WORK TO COMPLETE = Copy out all of the data below exactly, so that no word differs from the original.

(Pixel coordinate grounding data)
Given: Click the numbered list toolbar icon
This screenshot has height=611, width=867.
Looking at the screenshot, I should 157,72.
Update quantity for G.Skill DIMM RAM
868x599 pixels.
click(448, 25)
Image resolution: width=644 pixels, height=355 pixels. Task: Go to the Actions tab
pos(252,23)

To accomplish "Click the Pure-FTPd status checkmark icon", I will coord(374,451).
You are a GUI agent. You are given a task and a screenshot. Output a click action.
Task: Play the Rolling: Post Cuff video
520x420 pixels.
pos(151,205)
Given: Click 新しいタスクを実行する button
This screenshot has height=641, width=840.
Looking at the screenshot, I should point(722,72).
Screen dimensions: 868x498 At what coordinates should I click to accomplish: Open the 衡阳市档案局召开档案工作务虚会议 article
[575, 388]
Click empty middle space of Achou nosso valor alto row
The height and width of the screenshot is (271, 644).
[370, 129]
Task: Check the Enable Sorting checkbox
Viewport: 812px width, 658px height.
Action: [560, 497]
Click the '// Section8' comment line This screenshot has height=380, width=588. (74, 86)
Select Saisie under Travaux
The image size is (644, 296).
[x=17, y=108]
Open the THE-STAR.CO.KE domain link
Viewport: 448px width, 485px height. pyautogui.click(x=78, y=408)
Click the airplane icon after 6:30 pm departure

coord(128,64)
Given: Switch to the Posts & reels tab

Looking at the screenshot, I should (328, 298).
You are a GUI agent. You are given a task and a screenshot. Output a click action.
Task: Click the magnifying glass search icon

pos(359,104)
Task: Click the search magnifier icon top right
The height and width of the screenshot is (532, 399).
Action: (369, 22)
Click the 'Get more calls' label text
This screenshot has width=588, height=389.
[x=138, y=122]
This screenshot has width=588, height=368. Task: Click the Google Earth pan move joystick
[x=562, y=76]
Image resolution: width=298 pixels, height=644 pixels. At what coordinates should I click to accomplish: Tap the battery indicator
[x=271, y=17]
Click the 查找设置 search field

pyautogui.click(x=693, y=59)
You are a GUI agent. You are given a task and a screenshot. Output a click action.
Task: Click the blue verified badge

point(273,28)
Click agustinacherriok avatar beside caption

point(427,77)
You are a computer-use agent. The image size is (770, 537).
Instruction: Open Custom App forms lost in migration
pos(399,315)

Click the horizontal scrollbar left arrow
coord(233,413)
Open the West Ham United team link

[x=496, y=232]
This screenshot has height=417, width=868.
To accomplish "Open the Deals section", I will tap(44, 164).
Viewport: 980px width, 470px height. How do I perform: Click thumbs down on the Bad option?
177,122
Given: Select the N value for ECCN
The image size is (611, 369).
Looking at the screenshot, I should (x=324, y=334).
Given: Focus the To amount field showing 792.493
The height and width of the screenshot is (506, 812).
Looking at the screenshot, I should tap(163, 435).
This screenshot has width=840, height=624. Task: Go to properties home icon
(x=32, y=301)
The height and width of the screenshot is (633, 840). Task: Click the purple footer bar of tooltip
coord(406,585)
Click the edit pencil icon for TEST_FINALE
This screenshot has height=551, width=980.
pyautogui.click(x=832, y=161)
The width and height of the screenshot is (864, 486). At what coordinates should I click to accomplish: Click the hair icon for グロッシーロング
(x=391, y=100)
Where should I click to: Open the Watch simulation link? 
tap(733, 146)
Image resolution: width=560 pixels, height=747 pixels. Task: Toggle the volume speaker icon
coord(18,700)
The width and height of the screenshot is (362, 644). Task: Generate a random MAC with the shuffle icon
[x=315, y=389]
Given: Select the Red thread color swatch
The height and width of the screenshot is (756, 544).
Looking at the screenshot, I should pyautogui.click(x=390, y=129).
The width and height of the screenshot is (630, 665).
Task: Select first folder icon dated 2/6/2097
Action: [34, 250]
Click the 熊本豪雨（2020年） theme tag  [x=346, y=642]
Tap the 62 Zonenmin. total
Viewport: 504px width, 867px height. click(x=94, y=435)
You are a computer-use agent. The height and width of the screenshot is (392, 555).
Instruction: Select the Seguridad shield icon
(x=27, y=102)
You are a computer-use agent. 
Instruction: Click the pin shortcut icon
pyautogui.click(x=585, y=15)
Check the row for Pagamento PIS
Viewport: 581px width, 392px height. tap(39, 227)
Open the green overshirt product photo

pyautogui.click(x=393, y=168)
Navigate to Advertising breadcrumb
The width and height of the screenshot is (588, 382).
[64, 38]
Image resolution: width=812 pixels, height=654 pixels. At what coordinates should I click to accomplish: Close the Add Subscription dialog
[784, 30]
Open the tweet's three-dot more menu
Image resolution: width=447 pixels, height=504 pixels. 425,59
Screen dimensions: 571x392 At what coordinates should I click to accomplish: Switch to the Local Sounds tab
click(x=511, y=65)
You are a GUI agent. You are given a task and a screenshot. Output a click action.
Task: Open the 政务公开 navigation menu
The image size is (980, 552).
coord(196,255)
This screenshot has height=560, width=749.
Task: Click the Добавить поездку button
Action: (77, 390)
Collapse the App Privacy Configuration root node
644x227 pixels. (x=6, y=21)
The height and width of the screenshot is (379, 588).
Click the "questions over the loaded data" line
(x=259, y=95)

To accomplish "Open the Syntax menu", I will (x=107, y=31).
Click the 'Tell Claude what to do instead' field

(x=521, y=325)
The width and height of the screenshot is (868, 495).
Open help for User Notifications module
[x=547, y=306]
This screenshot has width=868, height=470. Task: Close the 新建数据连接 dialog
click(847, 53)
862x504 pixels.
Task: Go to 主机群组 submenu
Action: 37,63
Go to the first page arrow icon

WORKED SOLUTION =
Given: Click the numbered list toolbar icon
This screenshot has height=611, width=867.
Looking at the screenshot, I should 157,72.
Update quantity for G.Skill DIMM RAM
868x599 pixels.
click(448, 25)
Image resolution: width=644 pixels, height=355 pixels. Task: Go to the Actions tab
pos(252,23)

To accomplish "Click the Pure-FTPd status checkmark icon", I will coord(374,451).
You are a GUI agent. You are given a task and a screenshot. Output a click action.
Task: Play the Rolling: Post Cuff video
520x420 pixels.
pos(151,205)
Given: Click 新しいタスクを実行する button
This screenshot has height=641, width=840.
Looking at the screenshot, I should point(722,72).
Screen dimensions: 868x498 At what coordinates should I click to accomplish: Open the 衡阳市档案局召开档案工作务虚会议 article
[575, 388]
Click empty middle space of Achou nosso valor alto row
The height and width of the screenshot is (271, 644).
[370, 129]
Task: Check the Enable Sorting checkbox
Viewport: 812px width, 658px height.
Action: [560, 497]
Click the '// Section8' comment line This screenshot has height=380, width=588. (74, 86)
Select Saisie under Travaux
The image size is (644, 296).
[x=17, y=108]
Open the THE-STAR.CO.KE domain link
Viewport: 448px width, 485px height. pyautogui.click(x=78, y=408)
Click the airplane icon after 6:30 pm departure

coord(128,64)
Given: Switch to the Posts & reels tab

Looking at the screenshot, I should (328, 298).
You are a GUI agent. You are given a task and a screenshot. Output a click action.
Task: Click the magnifying glass search icon

pos(359,104)
Task: Click the search magnifier icon top right
The height and width of the screenshot is (532, 399).
Action: (369, 22)
Click the 'Get more calls' label text
This screenshot has width=588, height=389.
[x=138, y=122]
This screenshot has width=588, height=368. Task: Click the Google Earth pan move joystick
[x=562, y=76]
Image resolution: width=298 pixels, height=644 pixels. At what coordinates should I click to accomplish: Tap the battery indicator
[x=271, y=17]
Click the 查找设置 search field

pyautogui.click(x=693, y=59)
You are a GUI agent. You are given a task and a screenshot. Output a click action.
Task: Click the blue verified badge

point(273,28)
Click agustinacherriok avatar beside caption

point(427,77)
You are a computer-use agent. The image size is (770, 537).
Instruction: Open Custom App forms lost in migration
pos(399,315)

Click the horizontal scrollbar left arrow
coord(233,413)
Open the West Ham United team link

[x=496, y=232]
This screenshot has height=417, width=868.
To accomplish "Open the Deals section", I will tap(44, 164).
Viewport: 980px width, 470px height. How do I perform: Click thumbs down on the Bad option?
177,122
Given: Select the N value for ECCN
The image size is (611, 369).
Looking at the screenshot, I should (x=324, y=334).
Given: Focus the To amount field showing 792.493
The height and width of the screenshot is (506, 812).
Looking at the screenshot, I should tap(163, 435).
This screenshot has width=840, height=624. Task: Go to properties home icon
(x=32, y=301)
The height and width of the screenshot is (633, 840). Task: Click the purple footer bar of tooltip
coord(406,585)
Click the edit pencil icon for TEST_FINALE
This screenshot has height=551, width=980.
pyautogui.click(x=832, y=161)
The width and height of the screenshot is (864, 486). At what coordinates should I click to accomplish: Click the hair icon for グロッシーロング
(x=391, y=100)
Where should I click to: Open the Watch simulation link? 
tap(733, 146)
Image resolution: width=560 pixels, height=747 pixels. Task: Toggle the volume speaker icon
coord(18,700)
The width and height of the screenshot is (362, 644). Task: Generate a random MAC with the shuffle icon
[x=315, y=389]
Given: Select the Red thread color swatch
The height and width of the screenshot is (756, 544).
Looking at the screenshot, I should pyautogui.click(x=390, y=129).
The width and height of the screenshot is (630, 665).
Task: Select first folder icon dated 2/6/2097
Action: [34, 250]
Click the 熊本豪雨（2020年） theme tag  [x=346, y=642]
Tap the 62 Zonenmin. total
Viewport: 504px width, 867px height. click(x=94, y=435)
You are a computer-use agent. The height and width of the screenshot is (392, 555).
Instruction: Select the Seguridad shield icon
(x=27, y=102)
You are a computer-use agent. 
Instruction: Click the pin shortcut icon
pyautogui.click(x=585, y=15)
Check the row for Pagamento PIS
Viewport: 581px width, 392px height. tap(39, 227)
Open the green overshirt product photo

pyautogui.click(x=393, y=168)
Navigate to Advertising breadcrumb
The width and height of the screenshot is (588, 382).
[64, 38]
Image resolution: width=812 pixels, height=654 pixels. At what coordinates should I click to accomplish: Close the Add Subscription dialog
[784, 30]
Open the tweet's three-dot more menu
Image resolution: width=447 pixels, height=504 pixels. 425,59
Screen dimensions: 571x392 At what coordinates should I click to accomplish: Switch to the Local Sounds tab
click(x=511, y=65)
You are a GUI agent. You are given a task and a screenshot. Output a click action.
Task: Open the 政务公开 navigation menu
The image size is (980, 552).
coord(196,255)
This screenshot has height=560, width=749.
Task: Click the Добавить поездку button
Action: (77, 390)
Collapse the App Privacy Configuration root node
644x227 pixels. (x=6, y=21)
The height and width of the screenshot is (379, 588).
Click the "questions over the loaded data" line
(x=259, y=95)

To accomplish "Open the Syntax menu", I will (x=107, y=31).
Click the 'Tell Claude what to do instead' field

(x=521, y=325)
The width and height of the screenshot is (868, 495).
Open help for User Notifications module
[x=547, y=306]
This screenshot has width=868, height=470. Task: Close the 新建数据连接 dialog
click(847, 53)
862x504 pixels.
Task: Go to 主机群组 submenu
Action: 37,63
Go to the first page arrow icon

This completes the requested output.